However, utility companies and other opponents argue that regional transmission organizations and regional power markets add undue layers of complexity, reduce state oversight and take away control over utilities’ own operations. They also say state energy policy goals would take a backseat.

“We do not believe changing our integrated utility model is best for our customers and communities in North Carolina and South Carolina,” said Jeff Brooks, a spokesman for Duke Energy, which is headquartered in North Carolina and operates in both RTO and non-RTO areas.

“The report overstates savings and doesn’t account for administrative and joining costs. Participation in an RTO would keep our coal plants running much longer than currently planned and would transfer critical aspects of our operations into the hands of a federally-run body which is not accountable to the citizens, regulators and elected officials of the states we serve.”

Southern Company, which operates the dominant utilities in Georgia and Alabama as well as the smaller Mississippi Power, did not respond to a list of questions about a potential Southeastern wholesale electric market or regional transmission organization. But CEO Thomas Fanning told The New York Times last year that “we absolutely are superior in every regard to those markets over time.”

The South Carolina report estimates that the biggest benefits for the state’s electric customers would come from integrating with PJM, though that would also require its neighbor North Carolina to do so. A bill filed in the North Carolina General Assembly would put $500,000 forward for a study similar to the one South Carolina just performed, citing the rolling blackouts from Elliott as a reason. A 2019 North Carolina white paper, also by Brattle, commissioned by consumer advocacy and clean energy business groups, has estimated that an RTO-operated market could yield hundreds of millions of dollars a year in benefits for electric customers there.

‘Still better for consumers’

Generally, in a wholesale electric market, power plants compete to provide electricity to the grid.
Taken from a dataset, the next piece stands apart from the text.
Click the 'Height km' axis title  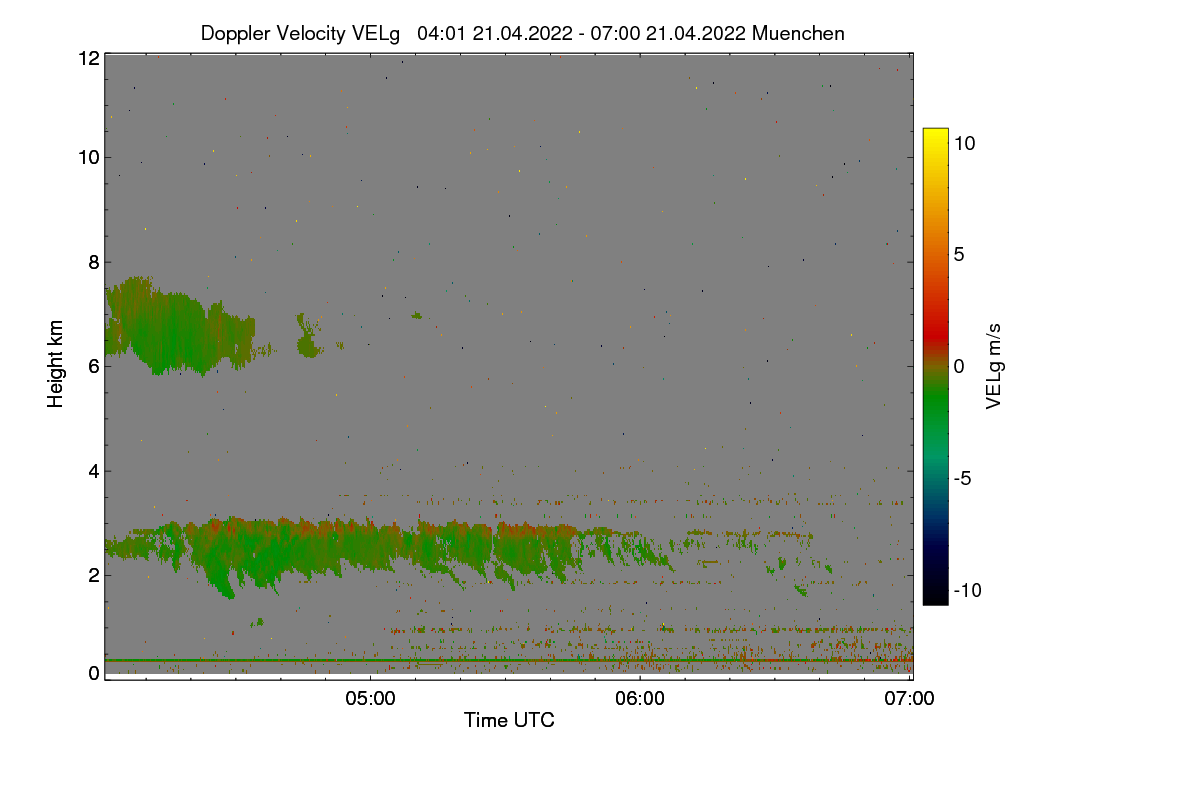(x=55, y=364)
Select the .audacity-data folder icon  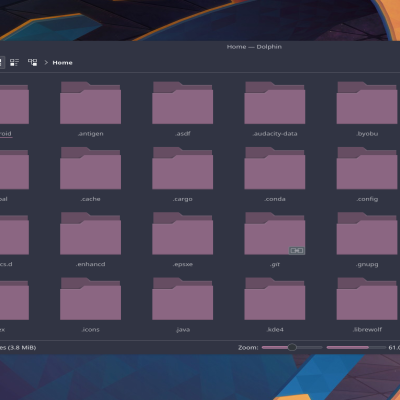point(275,103)
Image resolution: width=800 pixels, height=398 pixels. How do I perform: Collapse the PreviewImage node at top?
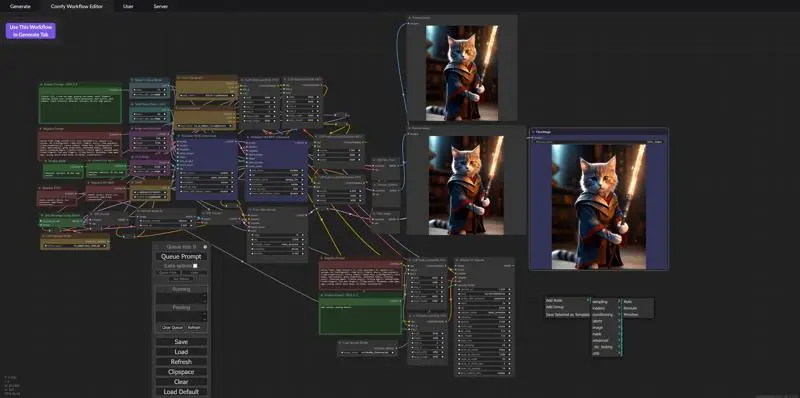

The cheapest generators run more, replacing output from more expensive plants and creating savings for consumers. That also allows utilities to buy power from the market when it’s less expensive than producing it themselves. Regional transmission organizations plan electric transmission projects on a regional basis, which can avoid redundant projects by neighboring utilities, as the Brattle group noted in the 2019 paper.

Gramlich said regional transmission organizations and the power markets they run also enable large, seamless transfers of power to improve efficiency during regular operations and keep the lights on when the grid is under stress, such as during Winter Storm Elliott, when Duke Energy was forced to implement rolling blackouts in the Carolinas. The Tennessee Valley Authority, which also operates outside of an RTO, did the same during the storm.

Though PJM, which runs the electric grid for neighboring Virginia, along with a small portion of North Carolina, and parts or all of 11 other states and the District of Columbia, also saw power plants hamstrung by the frigid weather, it avoided blackouts.

“It’s not in the utilities’ nature to give up control of some of the operations and planning,” Gramlich said. “Even with some of the warts on RTOs, it’s still better for consumers than just having a vertically integrated franchise monopoly that does everything.”

There are indeed tradeoffs involved in being part of a regional electric grid, said Kent Chandler, chairman of the Public Service Commission in Kentucky, which is part of two different RTOs — PJM and the Midcontinent Independent System Operator (MISO) — and also includes territory that isn’t in one.

“Outside of Texas we’re really the most unique state in terms of markets,” he said.

Being part of an RTO, he added, does mean giving up a “certain amount of control,” though he noted that varies considerably depending on how the organizations are set up.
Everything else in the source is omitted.